Open cmwaters opened 1 year ago

cmwaters commented 1 year ago

As a celestia-oriented optimization, the following padding shares with

Could have the sha256 precomputed. In the HashLeaf method, we could simply identify if it is a padding share and if it has one of those namespaces and use the precomputed hash instead. Furthermore we could extend it to the HashNode method in the case that there are 2, 4, 8, 16 etc padding shares in a row.

rootulp commented 1 year ago

Agreed with the optimization. Note: there are no padding shares with the TxNamespace or PFBNamespace because sequences in the reserved namespaces don't conform to non-interactive default rules.

There are 3 types of padding shares (see specs):

  1. Namespace padding which can't be pre-computed because it varies based on namespace of the previous blob
  2. Reserved padding which can be pre-computed
  3. Tail padding which can be pre-computed
cmwaters commented 1 year ago

Yeah that makes sense. I was under the impression that the reserved namespaces could also have padding (i.e. they were still part of the blob share commitment rules)

cmwaters commented 1 year ago

Is it possible to quickly identify a padding share without checking that all the raw bytes are 0?

rootulp commented 1 year ago

Is it possible to quickly identify a padding share without checking that all the raw bytes are 0?

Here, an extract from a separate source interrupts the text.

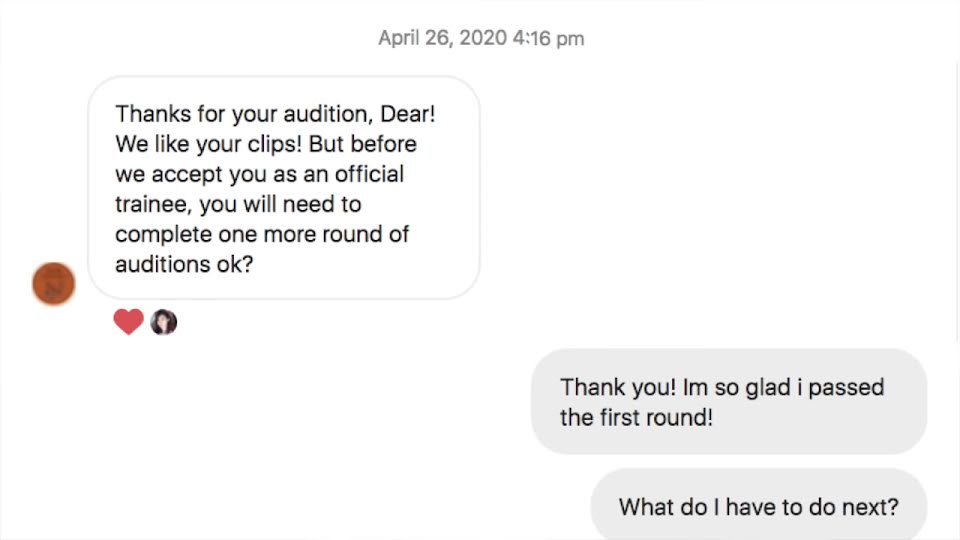The width and height of the screenshot is (960, 540).
Task: Click the small reactor profile photo beside heart
Action: [x=164, y=322]
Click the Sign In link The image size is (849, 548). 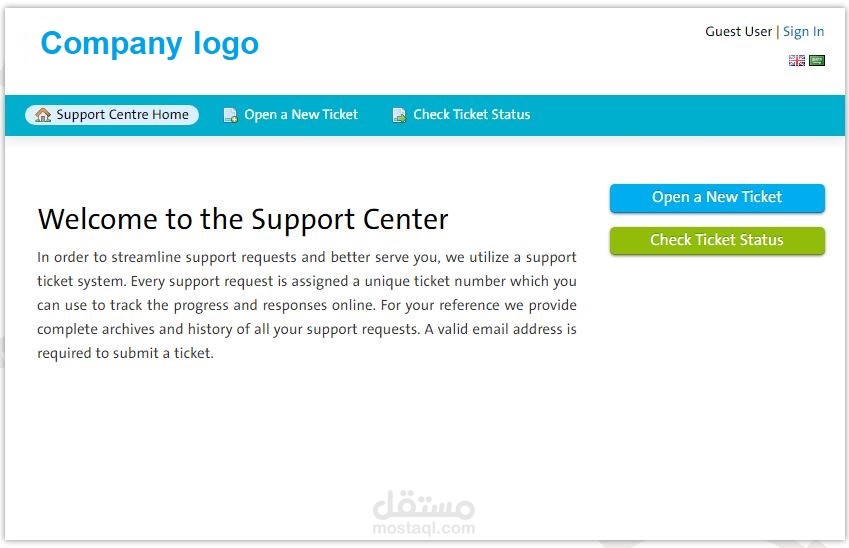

Yes. Padding shares have a sequence start indicator of 1 and a sequence length of 0 so a client only needs to parse the prefix of a share to determine if it is padding. Specifically, a client can parse the raw bytes of a share at index 29 (info byte which contains sequence start indicator) and 30 - 34 (sequence length) to determine if it is padding.

Note: IsPadding exists but it operates on an entire share.